ЗАДАНИЯ:
a) Переведите на английский язык предложение из фрагмента о пифагорейцах и Риме: «Граница влияния греков и этрусков проходила как раз по Тибру».
b) Продолжите фрагмент о пифагорейцах и Риме, начав сразу после его последнего предложения.

ПРИВЕДЕННЫЙ ТЕКСТ:
======

Как известно, это столетие отмечено длительной войной южноиталийских городов и их союзников с карфагенянами на юге и с этрусками на севере. Война осложнялась социальной борьбой внутри греческих городов и между ними. Согласно традиции, олигархическая партия Пифагора и его сторонников пришла к власти в целом ряде южноиталийских полисов. Широко известен разгром кротон- цами сибаритов в 510 г. до н.э. В этот период особенно усилилось и идеологическое влияние пифагорейцев не только на греков, но и на все города Италии. По словам современника и ученика Аристотеля Аристоксена, к Пифагору среди прочих народов приходили учиться мудрости и римляне[130]. Если верить его утверждению, то римляне имели непосредственный контакт с Пифагором незадолго до изгнания Тарквиниев и установления аристократической республики. Еще более удивительные сведения мы находим у ученика и младшего современника Пифагора Эпихарма, известного своими акростихами и нововведениями в греческом алфавите[131]. По словам Плутарха, этот автор писал, что римляне даровали Пифагору права гражданства[132]. Союз греков и римлян в борьбе с пунийцами и этрусками вполне естествен[133]. В связи с этим не случайно противопоставление греками благородного латина и “дикого тирренца”[134]. Граница влияния греков и этрусков проходила как раз по Тибру. Близость греков и 'римлян была столь значительна, что Ливий, описывая поход этрусского царя Порсены в конце VI в. против Рима и италийских греков, ошибочно называет греческие Кумы латинским городом[135], а гораздо более ранний автор Аристотель точно также ошибочно причисляет Рим к греческим городам[136].

======

ИЗВЛЕЧЕННЫЕ ДАННЫЕ:

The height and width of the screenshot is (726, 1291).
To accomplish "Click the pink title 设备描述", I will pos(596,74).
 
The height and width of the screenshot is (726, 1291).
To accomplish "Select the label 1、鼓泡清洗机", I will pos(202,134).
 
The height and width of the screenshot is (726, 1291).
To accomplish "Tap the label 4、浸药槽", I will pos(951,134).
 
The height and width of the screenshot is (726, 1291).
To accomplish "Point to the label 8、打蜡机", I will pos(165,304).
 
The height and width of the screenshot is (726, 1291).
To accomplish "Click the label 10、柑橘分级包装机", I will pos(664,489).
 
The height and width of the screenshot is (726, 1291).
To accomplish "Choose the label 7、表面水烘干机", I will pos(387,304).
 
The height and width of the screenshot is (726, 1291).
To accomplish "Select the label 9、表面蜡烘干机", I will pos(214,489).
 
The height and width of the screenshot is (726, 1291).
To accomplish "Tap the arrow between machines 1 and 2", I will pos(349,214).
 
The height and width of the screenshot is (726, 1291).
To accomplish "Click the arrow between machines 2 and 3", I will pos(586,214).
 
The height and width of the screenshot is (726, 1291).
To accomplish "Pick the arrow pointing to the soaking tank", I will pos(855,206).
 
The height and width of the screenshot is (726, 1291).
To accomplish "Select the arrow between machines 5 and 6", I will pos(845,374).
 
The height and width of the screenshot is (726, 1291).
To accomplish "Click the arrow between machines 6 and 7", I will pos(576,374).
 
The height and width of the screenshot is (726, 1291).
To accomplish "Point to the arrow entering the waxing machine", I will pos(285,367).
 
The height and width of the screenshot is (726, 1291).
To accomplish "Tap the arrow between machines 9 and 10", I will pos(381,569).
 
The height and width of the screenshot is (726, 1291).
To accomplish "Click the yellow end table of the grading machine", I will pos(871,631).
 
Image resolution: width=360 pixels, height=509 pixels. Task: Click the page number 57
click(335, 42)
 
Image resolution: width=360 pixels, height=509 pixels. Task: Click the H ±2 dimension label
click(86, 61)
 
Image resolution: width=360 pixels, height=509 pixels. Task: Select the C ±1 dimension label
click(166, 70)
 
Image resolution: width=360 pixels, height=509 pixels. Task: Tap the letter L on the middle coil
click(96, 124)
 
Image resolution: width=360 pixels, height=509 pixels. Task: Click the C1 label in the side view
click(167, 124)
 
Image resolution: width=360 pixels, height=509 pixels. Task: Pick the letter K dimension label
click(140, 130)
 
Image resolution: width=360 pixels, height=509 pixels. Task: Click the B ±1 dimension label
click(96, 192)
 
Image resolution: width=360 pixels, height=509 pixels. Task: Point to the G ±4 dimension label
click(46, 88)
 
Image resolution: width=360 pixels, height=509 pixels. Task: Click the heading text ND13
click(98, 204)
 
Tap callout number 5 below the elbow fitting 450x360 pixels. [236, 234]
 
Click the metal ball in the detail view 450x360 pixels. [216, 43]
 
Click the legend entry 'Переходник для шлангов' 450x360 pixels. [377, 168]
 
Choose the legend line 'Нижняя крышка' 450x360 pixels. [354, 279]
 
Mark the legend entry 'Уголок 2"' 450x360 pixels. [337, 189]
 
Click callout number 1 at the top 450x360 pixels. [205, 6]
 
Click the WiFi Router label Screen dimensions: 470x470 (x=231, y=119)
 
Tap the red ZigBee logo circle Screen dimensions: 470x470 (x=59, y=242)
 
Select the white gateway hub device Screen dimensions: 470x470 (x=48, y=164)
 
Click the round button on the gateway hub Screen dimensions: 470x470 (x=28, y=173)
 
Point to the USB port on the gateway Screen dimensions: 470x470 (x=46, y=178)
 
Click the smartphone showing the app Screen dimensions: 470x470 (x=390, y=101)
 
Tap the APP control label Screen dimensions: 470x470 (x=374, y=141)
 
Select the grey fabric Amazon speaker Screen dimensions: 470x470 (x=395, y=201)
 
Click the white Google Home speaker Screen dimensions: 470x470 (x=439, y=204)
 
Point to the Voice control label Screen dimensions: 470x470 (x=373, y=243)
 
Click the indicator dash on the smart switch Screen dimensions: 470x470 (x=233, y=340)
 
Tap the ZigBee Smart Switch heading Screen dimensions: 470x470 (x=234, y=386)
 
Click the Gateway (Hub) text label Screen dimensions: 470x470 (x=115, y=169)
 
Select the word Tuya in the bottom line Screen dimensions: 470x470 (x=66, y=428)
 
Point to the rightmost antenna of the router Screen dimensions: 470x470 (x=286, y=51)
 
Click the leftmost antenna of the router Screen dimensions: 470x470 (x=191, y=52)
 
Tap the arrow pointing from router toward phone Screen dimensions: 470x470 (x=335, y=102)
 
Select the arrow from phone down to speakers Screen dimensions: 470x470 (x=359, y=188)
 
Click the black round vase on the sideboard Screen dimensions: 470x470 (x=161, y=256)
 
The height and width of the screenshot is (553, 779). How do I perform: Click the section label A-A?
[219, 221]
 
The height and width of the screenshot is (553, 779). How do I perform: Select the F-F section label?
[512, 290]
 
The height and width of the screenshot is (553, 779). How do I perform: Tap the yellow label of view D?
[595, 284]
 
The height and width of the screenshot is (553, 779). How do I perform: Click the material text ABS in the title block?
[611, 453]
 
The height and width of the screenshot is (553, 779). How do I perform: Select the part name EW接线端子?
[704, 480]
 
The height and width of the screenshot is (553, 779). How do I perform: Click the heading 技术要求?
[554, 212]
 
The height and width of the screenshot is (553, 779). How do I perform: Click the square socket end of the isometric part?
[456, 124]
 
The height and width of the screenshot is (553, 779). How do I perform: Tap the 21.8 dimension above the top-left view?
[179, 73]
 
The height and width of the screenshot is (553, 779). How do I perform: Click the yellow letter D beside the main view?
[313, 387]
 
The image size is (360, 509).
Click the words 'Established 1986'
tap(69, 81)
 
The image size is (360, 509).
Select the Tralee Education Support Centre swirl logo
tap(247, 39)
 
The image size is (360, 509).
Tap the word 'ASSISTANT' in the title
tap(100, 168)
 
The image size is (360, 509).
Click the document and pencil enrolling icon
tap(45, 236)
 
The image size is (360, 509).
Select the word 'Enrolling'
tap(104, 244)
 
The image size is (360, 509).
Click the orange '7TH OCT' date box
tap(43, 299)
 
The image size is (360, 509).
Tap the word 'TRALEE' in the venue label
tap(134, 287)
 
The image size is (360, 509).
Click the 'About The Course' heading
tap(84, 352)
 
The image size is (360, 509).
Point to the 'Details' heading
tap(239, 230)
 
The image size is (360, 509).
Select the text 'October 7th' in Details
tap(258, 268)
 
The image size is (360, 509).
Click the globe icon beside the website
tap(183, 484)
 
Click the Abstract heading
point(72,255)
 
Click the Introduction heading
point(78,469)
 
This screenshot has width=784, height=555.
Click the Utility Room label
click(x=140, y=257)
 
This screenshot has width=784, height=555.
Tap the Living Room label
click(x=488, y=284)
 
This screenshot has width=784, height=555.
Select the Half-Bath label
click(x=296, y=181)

======

ОТВЕТЫ:
a) The boundary between Greek and Etruscan influence ran right along the Tiber.

b)
В связи с вышесказанным в несколько ином свете представляется и антиэтрусский переворот в Риме 510 или 509 г. до н.э. Сами организаторы переворота Луций Юний Брут и Валерий Попликола, отмечены традицией как мудрецы-законодатели вполне в духе пифагорейского учения. Так, в соответствии с легендой, Брут получил прекрасное образование (Dionys. IV. 68), уже в молодости проявил мудрость в чисто пифагорейском толковании дельфийского оракула[137], отменил кровавые человеческие жертвоприношения этрусков[138] и ввел греческие культы[139].

Его приверженность скромному образу жизни, молчаливость, суровость в отстаивании государственных интересов, спокойствие и выдержка также роднят его с пифагорейским учением. Цицерон даже наделяет его высшей философской мудростью (sum- mam prudentiam), скрывавшейся под маской глупости (Cic. Brut. 53). Наконец, сам факт, что он, по словам Манилия[140], был подобно Ромулу, Сципиону Африканскому и Цицерону причислен римлянами к героям, обретшим свое место на Млечном пути звездного небосклона, косвенно связывает его с авгурским искусством дивинации. Что касается Валерия Попликолы, то традиция также изображает его красноречивым оратором (Dionys. V. 17. 3), мудрым законодателем (Liv. II. 8. 13), в общем - философом в истинно римском духе, которому Дионисий приписывает принцип “богатым является не тот, кто много приобрел, а тот, кто довольствуется немногим”. Принципами его жизненной философии были умеренность и разумный образ жизни, воспитание достойных детей[141].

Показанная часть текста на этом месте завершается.